His grandfather, Pope Paul III, immediately named Alessandro Farnese Administrator of the Diocese of Parma (1 November 1534), allowing him to collect the episcopal income during the interregnum. Alessandro resigned on 13 August 1535, when Cardinal Guido Ascanio Sforza di Santa Fiora, another grandson of Paul III and only two years older than Alessandro, was named the new Administrator (enjoying his Parmesan income until he resigned in 1560).

Farnese was appointed Administrator of Jaen, Spain, from 30 July 1535 until another Administrator, Cardinal Alessandro Cesarini, was appointed on 6 July 1537. He was Administrator of the Archdiocese of Avignon from 1535 to 1551 and of the Diocese of Vizeu, Portugal (1547–1552).

On 9 May 1536, the Emperor Charles V named Cardinal Farnese as the new archbishop of Monreale in Sicily; his appointment was confirmed on 15 May 1536, by Pope Paul III. But Monreale was not a happy place, since the monks of the Cathedral of Monreale and the clergy of the diocese were in one squabble after another with each other.

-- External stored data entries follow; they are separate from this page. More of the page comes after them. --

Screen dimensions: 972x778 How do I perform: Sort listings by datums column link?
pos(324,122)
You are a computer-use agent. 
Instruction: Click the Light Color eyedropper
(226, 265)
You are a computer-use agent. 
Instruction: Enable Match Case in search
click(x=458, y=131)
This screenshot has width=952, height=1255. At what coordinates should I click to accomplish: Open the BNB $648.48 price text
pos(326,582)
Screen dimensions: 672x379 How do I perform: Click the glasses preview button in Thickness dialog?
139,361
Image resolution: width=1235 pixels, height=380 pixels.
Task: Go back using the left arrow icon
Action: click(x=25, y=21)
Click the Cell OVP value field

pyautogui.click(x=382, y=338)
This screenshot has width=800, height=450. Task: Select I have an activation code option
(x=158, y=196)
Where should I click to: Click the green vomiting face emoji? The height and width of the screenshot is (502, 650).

On 26 July 1549, the Pope was forced to intervene, in a letter in which he referred to the Cardinal under the title of perpetuus Administrator. A Vicar was appointed for the underage and absentee Archbishop, Msgr. Giovanni Antonio Fassari, titular Bishop of Christopolis in Greece; he was succeeded in 1546 by Pompeo Zambecari. In 1557, he was followed by Msgr. Giovanni Pietro Fortiguerra, Bishop of Cyrene in Libya., The Cardinal allowed the Jesuits to found a college in Monreale, and allowed the priests of the Society to work in the diocese. In 1568, Cardinal Farnese visited his diocese and held a synod. He was accompanied by his librarian, the famous antiquarian and papal biographer, Onofrio Panvinio, who, unhappily, died at Palermo on 16 (?) March 1568. The Cardinal continued to enjoy the income of the diocese until 1573, when he resigned the bishopric.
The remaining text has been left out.